Sayfa metni:

★ ★ ★ ★

Üniversitemiz Mühendislik ve Doğa Bilimleri Fakültesi tarafından, Cumhuriyetin Yüzüncü Yılı etkinlikleri kapsamında “Türkiye Yüzyılında Mühendislik Eğitimi” konulu konferans düzenlendi. Programın konuğu, TUSAŞ Genel Müdür Yardımcısı ve TEI Yönetim Kurulu Başkanı Prof. Dr. Fahrettin Öztürk’tü. Programa Üniversitemiz akademik ve idari personeli ile öğrenciler katıldı.
Saygı Duruşu ve İstiklal Marşının ardından Mühendislik ve Doğa Bilimleri Fakültesi Dekanı Prof. Dr. Ali Payıdar Akgüngör’ün açılış konuşmasına geçildi.

★ ★ ★ ★

Veri kümesi kesiti:
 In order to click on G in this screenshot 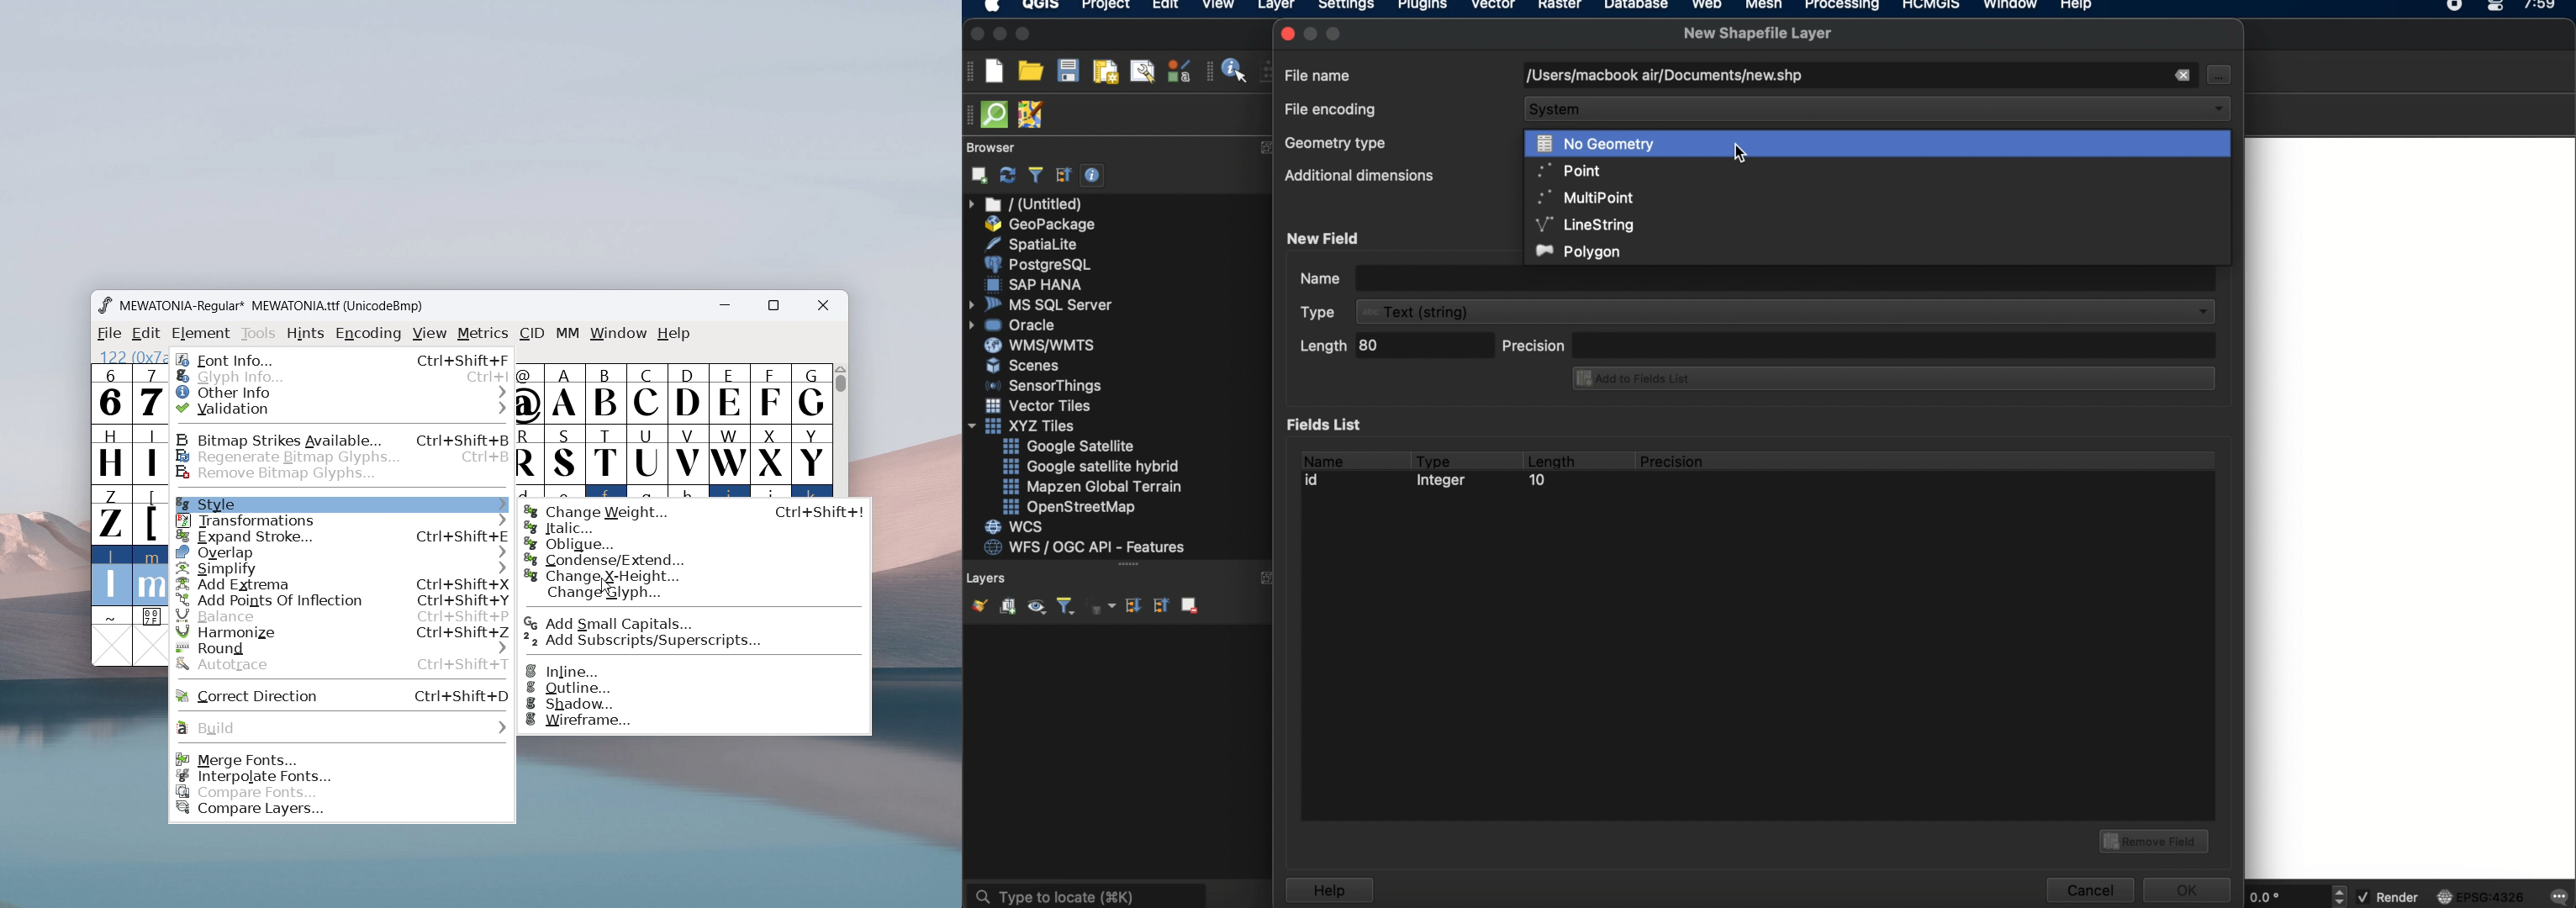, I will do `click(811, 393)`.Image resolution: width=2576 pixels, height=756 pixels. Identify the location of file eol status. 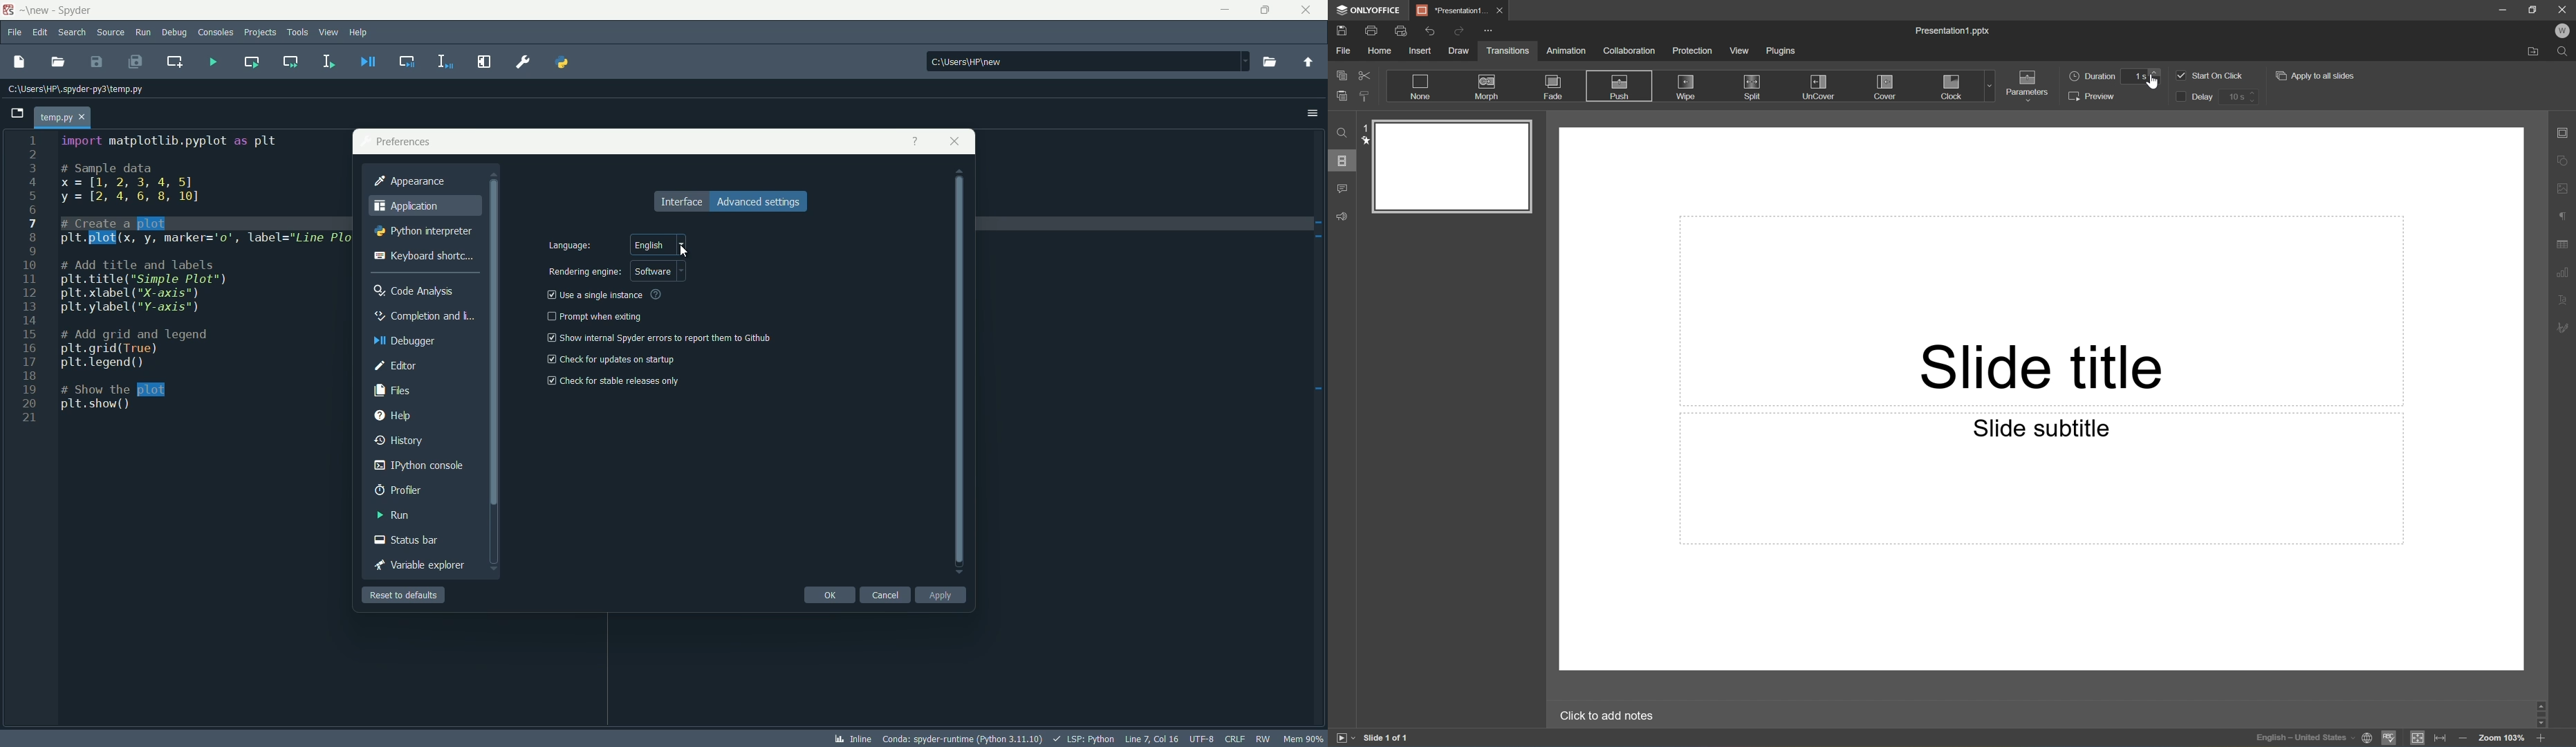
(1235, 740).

★ ★ ★ ★

Görev tanımı: Sayfa metnine göre konferansın konusu neydi?

Alıştırma yanıtı: “Türkiye Yüzyılında Mühendislik Eğitimi”